> **Required action**:
Would you count the lines below that contain the string "Switch" and reply with that number only?
== Record extracts
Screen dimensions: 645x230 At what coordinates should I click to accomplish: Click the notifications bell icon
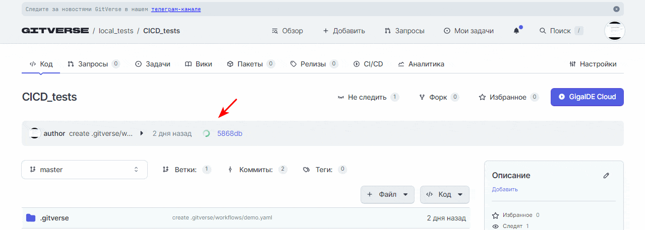coord(516,31)

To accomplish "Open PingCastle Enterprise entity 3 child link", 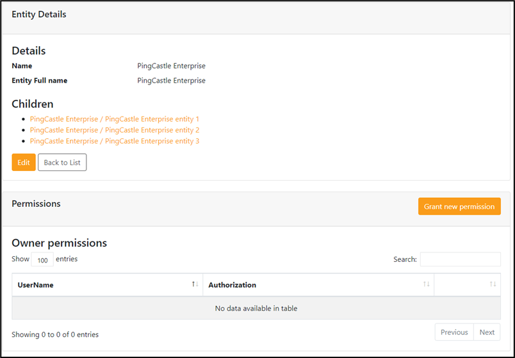I will [x=115, y=141].
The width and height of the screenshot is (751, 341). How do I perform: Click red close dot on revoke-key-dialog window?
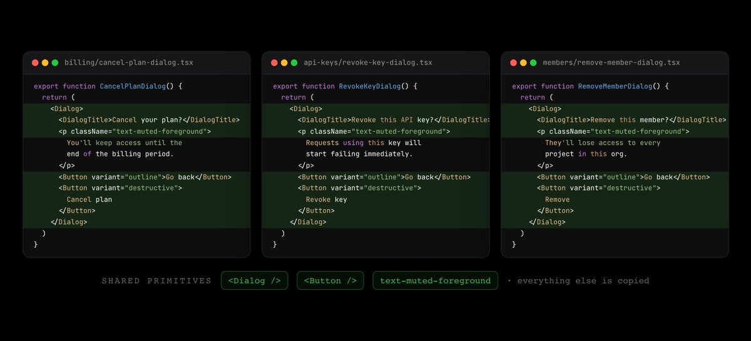(x=274, y=63)
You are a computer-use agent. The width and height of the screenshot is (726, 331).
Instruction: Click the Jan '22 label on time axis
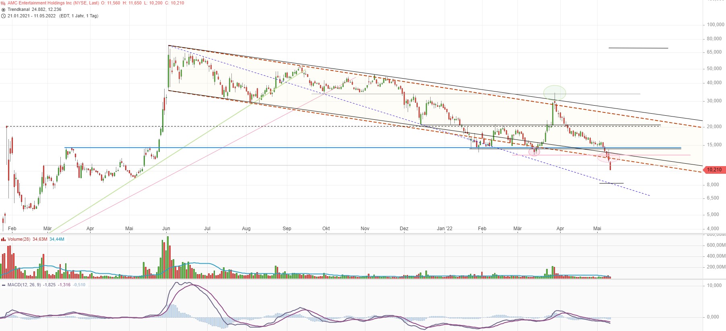tap(445, 229)
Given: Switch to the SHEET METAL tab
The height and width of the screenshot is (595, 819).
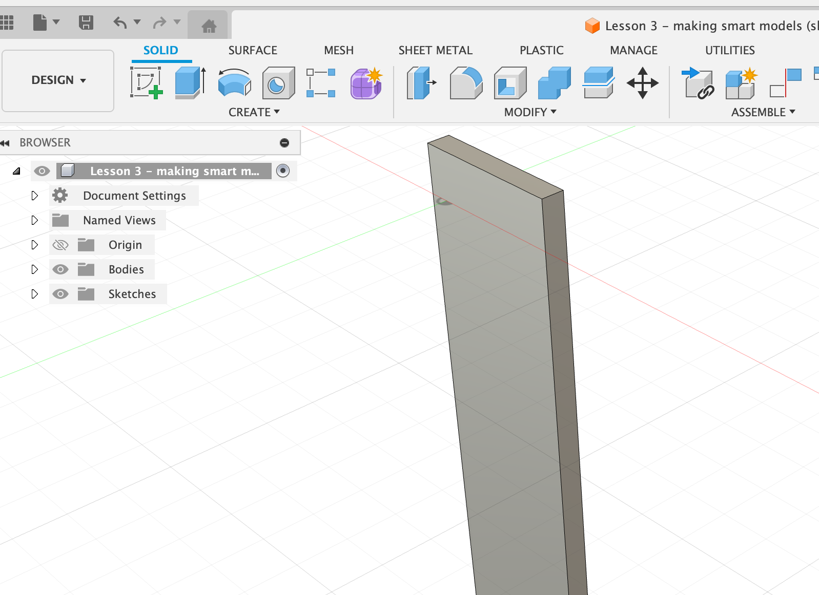Looking at the screenshot, I should (x=435, y=50).
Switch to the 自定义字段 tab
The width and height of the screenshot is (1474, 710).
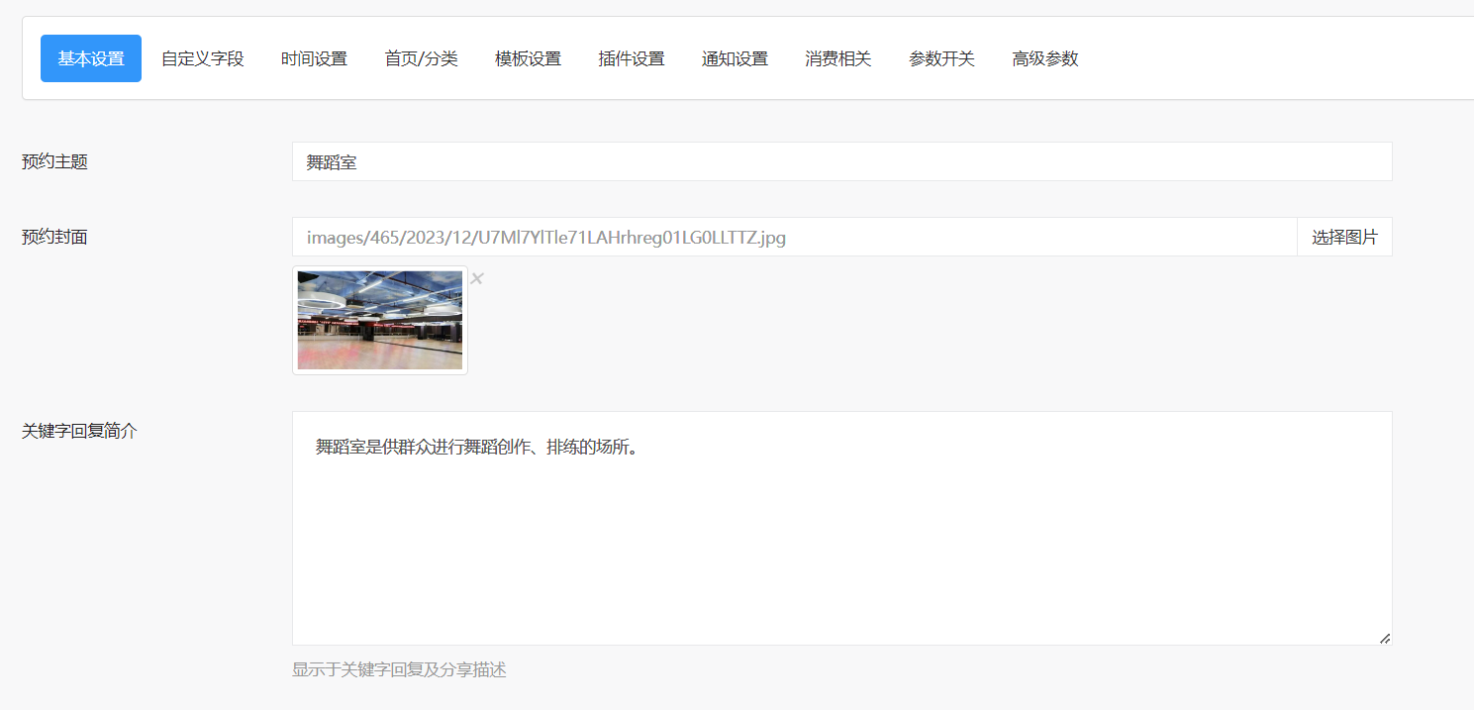(203, 58)
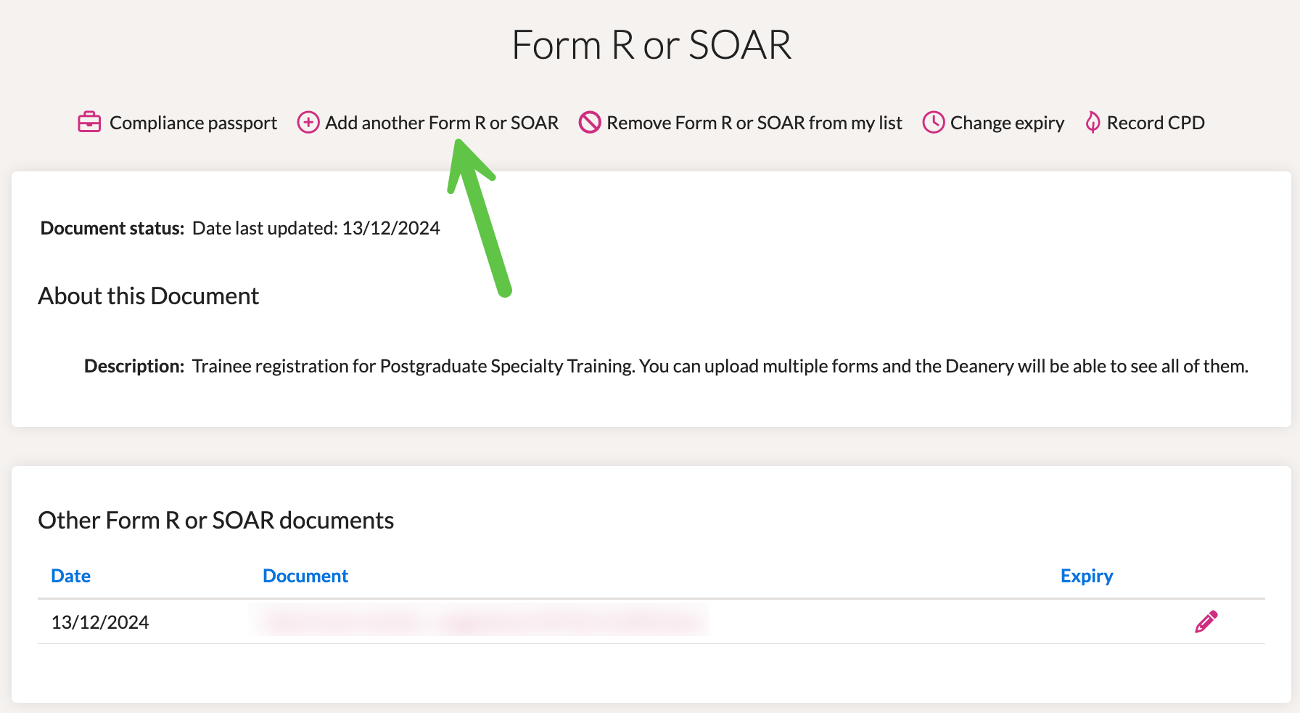The height and width of the screenshot is (713, 1300).
Task: Sort documents by Date column header
Action: (x=71, y=576)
====
> **Answer space**:
2